Closed leoisl closed 1 year ago
Should I test this with my plasmid search experiment?
Also, how can I checkout your branches from a different repository (your own fork)?
Should I test this with my plasmid search experiment?
Yeah, could you rerun https://github.com/karel-brinda/mof-search/issues/219 but with this code?
Also, how can I checkout your branches from a different repository (your own fork)?

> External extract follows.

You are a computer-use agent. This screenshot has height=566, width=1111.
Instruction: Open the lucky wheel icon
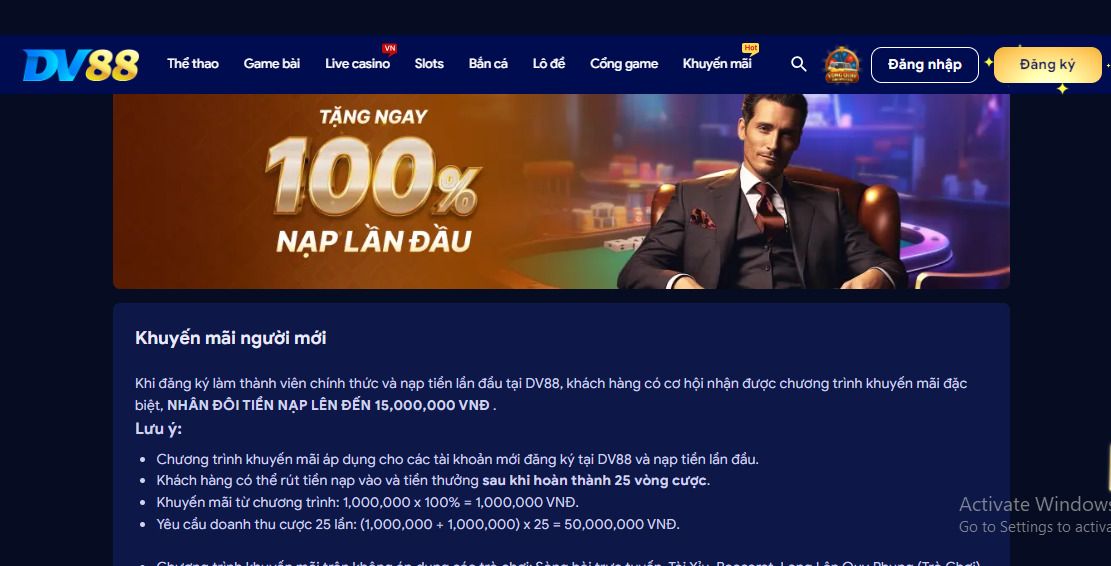tap(842, 64)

I thought you could add my fork and checkout the branch, but I am not sure... I am pushing to your fork too
Thanks a lot! It definitely must be somehow possible as the decentralization was one core ideas behind git, but I didn't manage to find out how to do it easily. Going to run this know; thanks a lot!
$ l logs/benchmarks/
total 16
drwxr-xr-x 6 pseudokarel staff 192B Dec 8 02:16 .
drwxr-xr-x 4 pseudokarel staff 128B Dec 8 02:16 ..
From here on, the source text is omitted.